WORK ITEM: List every number written in digits in the passage on the Crown's request for a Vukelich hearing.

EXERCISE TEXT:

E. The Crown’s Request for a Vukelich Hearing

[23] This ultimate question was never answered because the Crown requested that the judge instead first hold the type of hearing described in the British Columbia jurisprudence in R. v. Vukelich (1996), 78 B.C.A.C. 113. Other provinces have similar procedures under different names. A Vukelich hearing occurs before the court hears the merits of the underlying application and is directed to a very different question: Should the underlying application be summarily dismissed or should it be allowed to proceed to a voir dire? The appropriate standard to be applied for this preliminary question about summary dismissal lies at the heart of this appeal.

DATA:
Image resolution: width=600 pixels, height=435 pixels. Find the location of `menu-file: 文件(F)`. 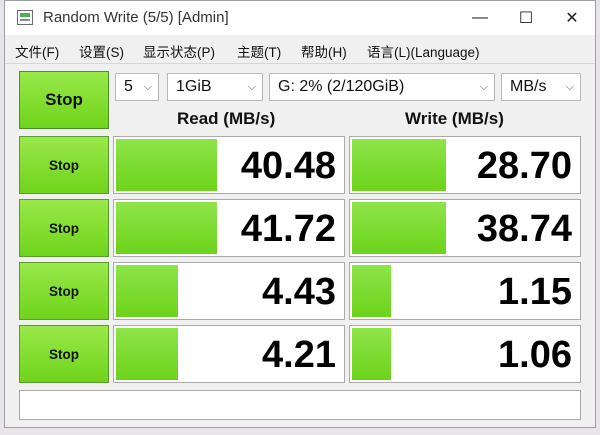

EXERCISE RESULT: 23, 1996, 78, 113